Wednesday, January 13, 2010

Multi-terabyte

After a long gap, I am back again to share some of my thoughts. Leaving my Blog dry for so long makes me feel drained as well. However, I try to console myself thinking now it’s the age of information overload. Also, the growth of community websites in past few years is pouring so much information that it’s difficult for one to cope up with it. Hence, no harm slowing down my contribution to this information overload :)

Even though I was not posting anything on my Blog, I was not completely detached from it. In the meanwhile, I was tackling with the junk comments on my posts :) Yes, you read it correctly... junk comments, not junk emails. Since the email applications already have ways to filter out most of the junk emails, the junkies are targeting blogs now.

One day while looking at my blog, my eyes got stuck at a keyword used in my profile and triggered a chain of thoughts... this word was “multi-terabyte”. I recalled when I had written that profile, I did not mean more than 10 terabytes by it. Just 5 years ago from now, a 10 terabyte data warehouse was considered to be huge and working with such databases used to make me feel privileged. However, now a days I doubt if anyone will consider a smaller than 100 terabyte data warehouse huge. In fact, we have already started talking about petabyte size of data warehouses.

That naturally makes me think, will DB2 be able to support muti-petabyte warehouses in future with its current architecture. If not, what’s there in IBM’s roadmap to support such warehouses? Well, I have not heard much except the empty promises that current scalability features (data partitions, balanced configuration units etc.) should be able to tackle it. Beyond DB2 world, I do see some promising work and an important one to note would be Column-oriented DBMS.

Column-oriented DBMS is not a new concept, though recently it has started getting more traction. If you are hearing about it first time, you can get a quick overview of it on the Wikipedia. Also, you will find tons of articles regarding it if you google it. IBM has been downplaying column-oriented DBMS mentioning that it’s not suitable for all type of workloads in data warehousing environment, the companies who provide Column-oriented DBMS still have a very small footprint in the data warehousing market and so on. These arguments are basically deviating the discussion from the main point.

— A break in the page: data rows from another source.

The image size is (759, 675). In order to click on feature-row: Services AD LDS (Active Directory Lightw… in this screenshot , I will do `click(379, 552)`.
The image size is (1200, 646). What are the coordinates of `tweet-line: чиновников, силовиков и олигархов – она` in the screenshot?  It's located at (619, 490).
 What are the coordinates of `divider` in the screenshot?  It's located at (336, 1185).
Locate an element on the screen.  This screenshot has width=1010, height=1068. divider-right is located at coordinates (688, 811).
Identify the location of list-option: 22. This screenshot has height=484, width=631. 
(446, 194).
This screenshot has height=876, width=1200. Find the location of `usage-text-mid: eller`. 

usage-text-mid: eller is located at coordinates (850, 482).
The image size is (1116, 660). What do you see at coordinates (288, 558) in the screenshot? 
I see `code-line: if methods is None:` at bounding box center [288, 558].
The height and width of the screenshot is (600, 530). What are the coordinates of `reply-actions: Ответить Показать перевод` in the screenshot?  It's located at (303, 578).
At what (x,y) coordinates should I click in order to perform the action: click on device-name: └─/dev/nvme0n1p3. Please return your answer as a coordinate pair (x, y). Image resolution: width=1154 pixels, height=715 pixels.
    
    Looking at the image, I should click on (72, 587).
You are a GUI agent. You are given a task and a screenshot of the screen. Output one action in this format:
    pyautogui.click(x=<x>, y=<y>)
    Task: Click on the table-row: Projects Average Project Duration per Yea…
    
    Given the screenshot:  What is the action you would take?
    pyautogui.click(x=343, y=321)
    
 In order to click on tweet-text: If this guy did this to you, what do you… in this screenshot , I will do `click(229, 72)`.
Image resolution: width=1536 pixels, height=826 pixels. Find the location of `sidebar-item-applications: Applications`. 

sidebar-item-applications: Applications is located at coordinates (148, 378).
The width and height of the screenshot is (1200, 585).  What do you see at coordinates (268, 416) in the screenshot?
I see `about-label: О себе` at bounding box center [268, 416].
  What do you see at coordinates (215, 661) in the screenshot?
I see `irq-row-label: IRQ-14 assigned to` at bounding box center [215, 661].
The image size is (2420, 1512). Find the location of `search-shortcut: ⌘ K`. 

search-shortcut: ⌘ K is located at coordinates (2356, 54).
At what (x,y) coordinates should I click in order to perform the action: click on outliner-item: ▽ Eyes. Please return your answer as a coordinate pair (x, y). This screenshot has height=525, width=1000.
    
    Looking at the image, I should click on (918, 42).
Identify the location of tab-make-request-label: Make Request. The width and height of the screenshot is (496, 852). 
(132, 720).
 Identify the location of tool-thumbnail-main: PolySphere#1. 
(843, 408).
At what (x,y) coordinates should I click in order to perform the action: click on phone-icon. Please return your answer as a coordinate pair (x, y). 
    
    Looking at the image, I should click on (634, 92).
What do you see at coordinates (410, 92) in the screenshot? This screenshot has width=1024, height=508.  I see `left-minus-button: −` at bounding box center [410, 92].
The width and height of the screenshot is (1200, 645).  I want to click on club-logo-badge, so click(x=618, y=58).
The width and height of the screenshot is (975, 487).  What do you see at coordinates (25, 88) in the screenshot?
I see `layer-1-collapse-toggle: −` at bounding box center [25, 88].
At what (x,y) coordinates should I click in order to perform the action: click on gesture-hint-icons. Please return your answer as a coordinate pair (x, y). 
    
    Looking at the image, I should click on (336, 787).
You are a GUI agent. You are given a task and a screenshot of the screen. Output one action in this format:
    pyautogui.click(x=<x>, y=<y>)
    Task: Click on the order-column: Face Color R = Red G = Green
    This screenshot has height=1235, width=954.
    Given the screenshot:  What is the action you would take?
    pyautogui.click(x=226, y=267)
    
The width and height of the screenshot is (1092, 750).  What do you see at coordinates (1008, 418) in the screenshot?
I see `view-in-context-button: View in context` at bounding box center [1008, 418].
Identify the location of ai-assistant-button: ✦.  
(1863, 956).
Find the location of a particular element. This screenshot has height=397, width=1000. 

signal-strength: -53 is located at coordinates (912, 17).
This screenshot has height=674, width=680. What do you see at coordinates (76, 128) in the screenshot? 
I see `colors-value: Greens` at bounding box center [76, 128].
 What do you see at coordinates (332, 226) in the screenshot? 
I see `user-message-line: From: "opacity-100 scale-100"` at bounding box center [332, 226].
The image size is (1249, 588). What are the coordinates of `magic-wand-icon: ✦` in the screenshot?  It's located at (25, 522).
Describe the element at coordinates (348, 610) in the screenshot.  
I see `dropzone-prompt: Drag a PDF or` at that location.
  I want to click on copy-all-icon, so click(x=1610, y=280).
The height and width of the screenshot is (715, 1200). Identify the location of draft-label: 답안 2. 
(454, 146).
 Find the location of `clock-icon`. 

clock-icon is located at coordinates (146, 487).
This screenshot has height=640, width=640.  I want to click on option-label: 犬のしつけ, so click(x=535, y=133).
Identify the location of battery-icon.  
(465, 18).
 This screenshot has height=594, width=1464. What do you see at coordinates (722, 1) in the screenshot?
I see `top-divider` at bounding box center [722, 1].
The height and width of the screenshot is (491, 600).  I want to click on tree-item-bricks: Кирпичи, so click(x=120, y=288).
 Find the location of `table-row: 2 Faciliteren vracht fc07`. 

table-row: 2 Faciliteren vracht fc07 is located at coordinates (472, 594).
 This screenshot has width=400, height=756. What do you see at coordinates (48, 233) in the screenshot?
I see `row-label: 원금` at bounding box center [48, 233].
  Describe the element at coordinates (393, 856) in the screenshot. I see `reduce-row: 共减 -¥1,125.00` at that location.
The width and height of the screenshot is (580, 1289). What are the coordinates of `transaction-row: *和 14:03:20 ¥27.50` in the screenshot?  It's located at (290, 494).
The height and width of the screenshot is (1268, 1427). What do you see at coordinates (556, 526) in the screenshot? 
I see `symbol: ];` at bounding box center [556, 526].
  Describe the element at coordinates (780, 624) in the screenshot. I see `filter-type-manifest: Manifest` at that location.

The important question is, will the majority of workload in data warehousing environment greatly benefit by Column-oriented DBMS approach or not. And the researches on this topic have answered this question affirmatively. Also, I have not come across any clear statement from IBM or IBMers disproving this fact. Well, I am not proposing that IBM should change DB2 from row-oriented to column-oriented or come up with a brand new column-oriented DBMS. However, it can provide an option for column-oriented tables in DB2. May be it will make more sense to have this option on table space level and all the tables under that table space will be stored column-oriented. Please don’t take me wrong, I don’t think this feature is going to be so easy to implement. I can anticipate its far reaching impact on DB2 core engine and optimizer, but so what? When IBM came up with hybrid XML/relational DB2 engine for native support of XML data, it was not a simple feature. If I recall correctly, IBM publicized it to involve 5 years of development time by a large development team.

The next important question is, is it worth investing so much effort in column-oriented table space feature. I think it is... because it will prepare DB2 for the next generation data warehouses. DB2 has been stronger in the data warehousing market compared to OLTP and this feature will help it become even stronger in the data warehousing market. However, I am curious to hear your thoughts on this.